Fei: Ow, ow, OW. I better receive a SHITLOAD of experience for this fight… come on, Elly, knock it off!

Elly: NO! KIIIIIILLLLLLLLLL!!!!!!!!!!!!

Fei: No, this isn't the real you! Come on, Elly, Just Say No!

Elly: NOW YOU SEE THE FOOLISHNESS OF LISTENING TO NANCY REAGAN!!!! AHAHAHAHA---crap, my high wore off.

Fei: Er…okay, that works. Ninja tackle!

Weltall and Vierge: *SPLAT*

Fei: Now that we've concluded this Very Special Thumbnail Theater Episode, Elly… what gives?

Elly: Uh uh, don't look at me like that. I told you I was going to kick your ass the next time we met, it's my job. Besides, you're a psychotic nutcase who blew up your hometown, you've got no right to lecture me.

Fei: And you're a traumatized bad-drunk who fights for an evil empire.

Fei and Elly: ...

Elly: Fei… we're both really screwed up, aren't we?

Fei: Ayep.

Elly: …so remind me again why we're not making out right now?

Fei: War's on. Busy. Maybe later. See you around Elly, and remember: "WINNERS DON'T USE DRUGS™" -WILLIAM H. SESSIONS, FBI

Elly: Look on the bright side, Fei… now that that little plot device has served its purpose, we shall never hear of it again.

Fei: Dandy. Oh, and get out of the army if you can… that look doesn't suit you.

Thousands of perverted fanboys: Uh, what planet are you on, pal? *drool*

*MEANWHILE…*

Maison: Oh dear, I dropped the young master's cup and it shattered. I'm all thumbs today.

Franz: Was it valuable?

Maison: Only as a contrived omen.

*MEANWHILE…*

Citan: Okay, we are a tiny squad squatting in a sewer smack in the middle of a city defended by thousands of Gebler troops, about to storm their headquarters and overthrow their commander. But, since I came up with this plan, I have no reason to believe there's any flaws in it, so let us get cracking.

Bart: To mi casa!

Shakhan: Don't you mean, MI casa? Yeah, sorry to burst your bubble, but we knew you were coming.
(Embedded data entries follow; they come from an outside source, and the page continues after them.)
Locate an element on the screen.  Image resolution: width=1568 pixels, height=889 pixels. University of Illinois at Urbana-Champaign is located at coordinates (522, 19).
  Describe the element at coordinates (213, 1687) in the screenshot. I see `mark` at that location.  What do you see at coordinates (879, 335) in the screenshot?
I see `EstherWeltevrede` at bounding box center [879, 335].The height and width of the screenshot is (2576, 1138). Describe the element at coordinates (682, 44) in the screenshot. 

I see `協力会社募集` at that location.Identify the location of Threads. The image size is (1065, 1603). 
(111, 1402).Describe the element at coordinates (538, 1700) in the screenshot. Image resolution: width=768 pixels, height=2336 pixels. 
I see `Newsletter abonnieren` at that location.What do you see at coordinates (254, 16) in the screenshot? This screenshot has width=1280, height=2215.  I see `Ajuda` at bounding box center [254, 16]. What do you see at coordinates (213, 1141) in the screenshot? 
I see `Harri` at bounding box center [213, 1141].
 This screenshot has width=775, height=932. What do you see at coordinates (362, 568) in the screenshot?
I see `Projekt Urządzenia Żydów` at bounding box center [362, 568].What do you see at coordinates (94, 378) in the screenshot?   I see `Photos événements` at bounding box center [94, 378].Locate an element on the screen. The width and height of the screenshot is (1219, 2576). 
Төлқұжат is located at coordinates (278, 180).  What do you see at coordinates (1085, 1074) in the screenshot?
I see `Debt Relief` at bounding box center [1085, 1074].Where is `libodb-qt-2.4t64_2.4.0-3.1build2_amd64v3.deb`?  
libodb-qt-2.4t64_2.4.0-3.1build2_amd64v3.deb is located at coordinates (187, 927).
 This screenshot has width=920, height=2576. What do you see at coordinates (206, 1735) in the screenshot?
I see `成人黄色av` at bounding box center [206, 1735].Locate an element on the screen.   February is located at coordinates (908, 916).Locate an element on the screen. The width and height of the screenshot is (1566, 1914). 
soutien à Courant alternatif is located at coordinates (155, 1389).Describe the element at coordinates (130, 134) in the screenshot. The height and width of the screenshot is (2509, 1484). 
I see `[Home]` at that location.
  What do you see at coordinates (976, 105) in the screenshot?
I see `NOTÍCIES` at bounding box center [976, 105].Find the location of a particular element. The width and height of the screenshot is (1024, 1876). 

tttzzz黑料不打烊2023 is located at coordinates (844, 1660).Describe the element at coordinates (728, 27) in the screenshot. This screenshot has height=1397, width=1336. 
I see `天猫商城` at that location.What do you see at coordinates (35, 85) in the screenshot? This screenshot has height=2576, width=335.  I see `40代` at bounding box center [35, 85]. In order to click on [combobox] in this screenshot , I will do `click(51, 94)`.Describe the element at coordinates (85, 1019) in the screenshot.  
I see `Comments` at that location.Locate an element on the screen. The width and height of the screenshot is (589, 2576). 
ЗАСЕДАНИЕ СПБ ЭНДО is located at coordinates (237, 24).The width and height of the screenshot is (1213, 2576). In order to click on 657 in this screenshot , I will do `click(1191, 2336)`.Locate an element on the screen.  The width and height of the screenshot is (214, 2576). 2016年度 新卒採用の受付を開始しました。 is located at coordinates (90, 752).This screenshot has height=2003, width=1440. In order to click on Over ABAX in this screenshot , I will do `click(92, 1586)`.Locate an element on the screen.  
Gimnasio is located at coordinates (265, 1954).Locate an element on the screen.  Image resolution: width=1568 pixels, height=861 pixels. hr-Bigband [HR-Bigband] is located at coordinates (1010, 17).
Several hundred soldiers: *TCH-CHK*

Bart: Oh……………… crap.

Miang: Oh, and by the way, Ramsus is off to annihilate those guys out in the desert, so I wouldn't bank on any rescues either. Hi, Hyuga, hi Sigurd. Looks like you just got… P\/\/N3D.

Citan: Urk.

Sigurd: Um, uh… if, uh, you let Bart be king again, uh… we'll be your friend?

Miang: Nah, he's not nearly dumb and easily manipulated enough to suit our tastes. We'll help you wax these guys, Shakhan, even though you suck.

Shakhan: Gee, thanks for the vote of confidence… all right pirate boy, you're going down.

Maison: HI HO LAND CRAB!!!!! *CRASH*

Bart: Holy Deus Ex Machina, Maison! You saved us!

Maison: You see, young master? Paranoid superstition has its advantages. HI HO LAND CRAB… AWAAAAYYYY!!!

Land crab: *SPUTTER*

Shakhan: ………………………

Bart: ......

Maison: I… uh… meant to do that. HI HO LAND CRAB… WALK IN RANDOM DIRECTIONS!!!!

Bart: Okay, in spite of the out of place wackiness that seems to characterize all the escapes in this game, you were pretty cool back there, Maison.

Sigurd: No time for compliments! Either we haul our asses out of here or they get smoked.

*MEANWHILE…*

Fei: Well, we're a small Gear force flying right into the enemy's teeth… I hope Gebler's got good dentists. CHAARGE!!!

Gebler crew: Ack! Gears! Shoot them!

Vanderkaum: No, how about we DON'T shoot them. Fire up our comically oversized big gun, and don't do anything till I say so.

Gebler crew: (The hell? We didn't sign up to be kamikazes!!!)

Fei: Come on, guys, make this a challenge at least. If my Gear had better soundproofing I could fall asleep in the middle of this battle.

Weltall: Oh, gripe.

Vanderkaum: Pack up your balls and load up your cannons/
For the 21-gun salute!

Gebler crew: Admiral, you suck.

Vanderkaum: Keep firing, assholes!

Fei: Sorry, but you can't, seeing as I just blew your main gun up. As stupid as advertised. Care for some A-1 sauce with that plate of crow, pal?

Gebler crew: Okay, screw this. We're not getting killed just because the admiral's got cannon envy. *flee*

Vanderkaum: I still have that… yes… I still have that… I still have that… yes… I still have that… I still have that… yes… I still have that… I still have that…

P. Diddy: *samples*

Fei: Fire, fire, fire! Heh heh-heh… cool. Well, that was easy.

Pirates: Hurray! We rock! Even though Fei did most of the work.

Vanderkaum: KILL.

Fei: Meep… well, I could use some assistance with THIS guy. *sigh* Why do I always get the druggies?